Roles of Caspases in Necrotic Cell Death

Abstract

Caspases were originally identified as important mediators of inflammatory response and apoptosis. Recent discoveries, however, have unveiled their roles in mediating and suppressing two regulated forms of necrotic cell death, termed pyroptosis and necroptosis, respectively. These recent advances have significantly expanded our understanding of the roles of caspases in regulating development, adult homeostasis, and host defense response.

Figure 1. Pyroptosis induction by noncanonical and canonical inflammasomes

Toll-like receptors (TLRs) and/or interferons (IFNs)-mediated priming upregulate the expression of guanylate binding proteins (GBPs) critical for bacterial vacuole lysis and/or pattern-associated molecular patterns (PAMPs, including LPS and bacterial DNA) exposure, sensors (NLRP3, caspase-11) and cytokine precursor (pro-IL-1β). Of note, MyD88 and TRIF-dependent signaling downstream of TLRs can alternatively prime NLRP3 in a transcription-independent manner. Upon detection of their respective agonists, NLRP3, NLRC4, NLRP1b, AIM2 and pyrin assemble canonical inflammasomes containing adaptor ASC and leading to the activation of caspase-1 that controls the maturation of pro-cytokines (pro-IL-1β and pro-IL-18) and pyroptosis through the cleavage of GSDMD among other mechanisms. LPS of some Gram-negative bacteria enter the cytosol through outer membrane vesicles (OMVs) or at the surface of cytosolic bacteria. Cytosolic LPS binds caspase-11 and triggers the oligomerization of the noncanonical inflammasome; Caspase-11 controls pyroptosis through the cleavage of GSDMD and pannexin-1. Pannexin-1-mediated release of ATP triggers the opening of P2X7-dependent pores, while GSDMD N-terminal fragments directly assemble to form pores. Membrane disruption leads to pyroptosis lytic cell death releasing alarmins and proinflammatory cytokines. It should be noted that IL-1β secretion can occur independently of cell lysis. Non-canonical inflammasome also controls caspase-1 activation mediated by the NLRP3 canonical inflammasome through pannexin-1 and GSDMD cleavages in a cell intrinsic manner involving K⁺ efflux. (Green: priming; blue: activation; purple: effector mechanisms.)

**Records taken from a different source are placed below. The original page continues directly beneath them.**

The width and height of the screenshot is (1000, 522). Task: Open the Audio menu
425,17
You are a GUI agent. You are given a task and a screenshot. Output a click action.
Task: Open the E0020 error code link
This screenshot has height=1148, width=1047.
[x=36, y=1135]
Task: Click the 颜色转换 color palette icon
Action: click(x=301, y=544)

Figure 2. Caspase-8 regulates cell survival, apoptosis, and necroptosis

TNF ligation with the TNFR1 receptor induces pro-caspase-8 recruitment to the activated TNFR1 signaling complex-I via FADD. Pro-caspase-8 cleavage and activation results in an active caspase-8, which limits complex-I activity by cleaving RIPK1. c-FLIP_S inhibits caspase-8 activity, whereas c-FLIP_L can partially promote it. In complex-I, RIPK1 is ubiquitinated by cIAP1/2, TRAF2 and the LUBAC complex, resulting in K63-linked and M1-linked chains, respectively. IKKα/β/NEMO and TAK1/TAB2/3 kinase complexes are recruited to ubiquitinated RIPK1 and activated, inducing degradation of IκB and subsequent NFκB pathway activation, which results in expression of cytokines and A20. The latter inhibits RIPK1 and forms a negative feedback. RIPK1 is deubiquitinated by CYLD and A20 in complex-I to promote formation of complex-II. Caspase-8 cleaves CYLD and RIPK1 to inhibit complex-II formation. Canonical complex-IIa is formed independent of RIPK1 kinase activity, where FADD and caspase-8 are recruited to RIPK1. RIPK1-dependent apoptosis (RDA) complex-IIa forms downstream of RIPK1 kinase activity and is negatively influenced by IKKα/β/NEMO and TAK1/TAB2/3 kinase complexes. Both the canonical and RDA complex-IIa promote activation of caspase-8/caspase3/7 cascade and execution of apoptotic cell death. Under the conditions of caspase-8 inhibition, complex-IIb/necrosome is formed, to which RIPK3 is recruited downstream of RIPK1 kinase activity. Complex-IIb/necrosome results in phosphorylation of MLKL and execution of necrotic cell death. RIPK1 inhibitor Nec-1 inhibits both RDA complex-IIa and complex-IIb/necrosome. Activated RIPK1 is marked with *.